Katie Gibson and Najwa Aswad, recent additions to the ZUMiX staff, agreed. “It’s great to hear this live music coming up from the floor all day,” said Gibson.

For now, the additional rooms on the second floor of the building are still vacant, but the team at ZUMiX made it clear that it would not be that way for very long. Soon, the recording studio and radio station housed at the fire station would be full of eager, music-minded students, and the beautiful, overwhelming cacophony of students discovering their passion would fill the space once again.

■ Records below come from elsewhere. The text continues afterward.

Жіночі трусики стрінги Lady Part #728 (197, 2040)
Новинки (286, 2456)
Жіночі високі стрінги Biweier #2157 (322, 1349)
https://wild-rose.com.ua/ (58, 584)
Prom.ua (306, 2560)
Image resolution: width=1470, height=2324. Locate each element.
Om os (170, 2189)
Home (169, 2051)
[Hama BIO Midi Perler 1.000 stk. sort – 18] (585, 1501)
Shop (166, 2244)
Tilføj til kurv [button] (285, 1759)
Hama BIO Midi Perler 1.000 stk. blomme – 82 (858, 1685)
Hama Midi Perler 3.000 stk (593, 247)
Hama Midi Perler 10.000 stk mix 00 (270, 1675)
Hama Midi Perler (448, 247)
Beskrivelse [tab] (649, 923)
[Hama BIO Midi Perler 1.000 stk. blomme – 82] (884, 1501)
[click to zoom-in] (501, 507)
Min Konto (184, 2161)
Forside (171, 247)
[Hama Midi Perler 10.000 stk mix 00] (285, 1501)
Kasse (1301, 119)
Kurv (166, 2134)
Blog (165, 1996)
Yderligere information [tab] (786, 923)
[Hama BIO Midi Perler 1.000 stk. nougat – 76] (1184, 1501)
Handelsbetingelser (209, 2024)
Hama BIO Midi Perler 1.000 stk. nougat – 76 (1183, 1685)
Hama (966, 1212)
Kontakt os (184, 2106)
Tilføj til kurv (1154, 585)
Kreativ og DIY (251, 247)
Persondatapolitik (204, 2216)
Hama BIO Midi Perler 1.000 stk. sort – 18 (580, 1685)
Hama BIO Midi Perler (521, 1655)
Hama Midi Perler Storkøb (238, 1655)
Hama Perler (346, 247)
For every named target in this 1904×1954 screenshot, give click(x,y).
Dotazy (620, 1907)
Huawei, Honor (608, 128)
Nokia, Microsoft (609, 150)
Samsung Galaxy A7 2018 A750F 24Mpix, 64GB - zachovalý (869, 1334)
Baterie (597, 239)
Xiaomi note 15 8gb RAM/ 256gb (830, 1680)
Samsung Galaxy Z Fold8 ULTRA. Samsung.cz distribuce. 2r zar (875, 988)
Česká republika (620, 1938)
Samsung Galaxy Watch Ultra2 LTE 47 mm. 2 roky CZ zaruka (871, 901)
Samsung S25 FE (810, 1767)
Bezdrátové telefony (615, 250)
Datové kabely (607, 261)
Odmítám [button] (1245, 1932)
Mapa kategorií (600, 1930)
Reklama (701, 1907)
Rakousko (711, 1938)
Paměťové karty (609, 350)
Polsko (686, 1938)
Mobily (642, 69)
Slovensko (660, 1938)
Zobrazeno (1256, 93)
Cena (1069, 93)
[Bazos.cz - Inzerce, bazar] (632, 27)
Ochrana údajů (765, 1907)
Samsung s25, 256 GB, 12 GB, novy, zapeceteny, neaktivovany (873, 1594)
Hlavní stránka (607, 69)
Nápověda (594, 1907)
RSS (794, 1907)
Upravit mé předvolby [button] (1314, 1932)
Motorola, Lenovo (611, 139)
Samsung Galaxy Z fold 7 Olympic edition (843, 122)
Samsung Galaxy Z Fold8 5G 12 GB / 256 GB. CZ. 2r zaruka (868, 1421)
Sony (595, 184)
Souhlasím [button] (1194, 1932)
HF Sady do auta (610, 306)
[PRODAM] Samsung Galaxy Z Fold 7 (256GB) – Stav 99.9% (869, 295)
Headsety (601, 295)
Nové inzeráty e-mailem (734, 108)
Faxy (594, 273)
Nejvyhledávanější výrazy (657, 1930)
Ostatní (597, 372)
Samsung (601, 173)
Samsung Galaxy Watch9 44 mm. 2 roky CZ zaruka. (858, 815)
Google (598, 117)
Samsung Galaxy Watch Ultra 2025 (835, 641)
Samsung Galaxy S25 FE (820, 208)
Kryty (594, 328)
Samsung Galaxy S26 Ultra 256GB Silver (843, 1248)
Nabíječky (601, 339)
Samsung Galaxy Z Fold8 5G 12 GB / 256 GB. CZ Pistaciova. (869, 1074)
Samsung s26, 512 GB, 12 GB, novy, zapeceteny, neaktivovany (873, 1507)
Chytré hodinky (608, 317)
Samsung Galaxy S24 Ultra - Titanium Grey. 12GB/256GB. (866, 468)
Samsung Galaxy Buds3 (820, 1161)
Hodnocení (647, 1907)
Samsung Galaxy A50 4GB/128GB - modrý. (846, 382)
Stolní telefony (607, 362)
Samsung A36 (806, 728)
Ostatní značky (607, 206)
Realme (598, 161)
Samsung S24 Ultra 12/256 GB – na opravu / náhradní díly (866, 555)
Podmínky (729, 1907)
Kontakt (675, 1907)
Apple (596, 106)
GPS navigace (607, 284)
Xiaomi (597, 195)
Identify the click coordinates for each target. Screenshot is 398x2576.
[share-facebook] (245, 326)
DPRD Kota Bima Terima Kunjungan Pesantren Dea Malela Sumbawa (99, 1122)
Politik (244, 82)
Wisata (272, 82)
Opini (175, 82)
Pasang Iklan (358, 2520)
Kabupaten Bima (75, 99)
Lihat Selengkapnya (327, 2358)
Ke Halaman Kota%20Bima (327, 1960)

ZUMiX has decided to go all out in celebrating their thirtieth anniversary and the staff there have a full three years of celebration planned—a novel idea based on the idea of a record spinning on a turntable at 33 ⅓ rotations per minute. Their new summer programming is a part of that—as are all the plans they have for their students this coming school year—but a major part of their celebration involves looking back on the impact the organization has had on its community and beyond in the last three decades.

Madeleine Steczynski smiled as she recalled the story of a former student who has since gone on to pursue a Ph.D. in mathematics since her time at ZUMiX. The director explained that, while that student did learn and study music at ZUMiX, what they learned was how not to give up on themselves. It’s that drive and those lessons that have helped so many students navigate their lives after their time at ZUMiX is complete.

“Many students don’t take up music professionally after their time in the program,” Steczynski said, “but they always walk away understanding themselves better. We’ve had all sorts of alumni coming out of the woodwork these last few months with really powerful stories about the impact the program had on them. It’s been great to see and hear how the community has stuck together.”

With a one million dollar gift behind them, ZUMiX now has a chance to keep serving East Boston and beyond for another thirty years to come. It’s a responsibility and an honor they seem to not take lightly, and if this summer’s programming is any indication, the students and staff have quite a bit more to give the community around them.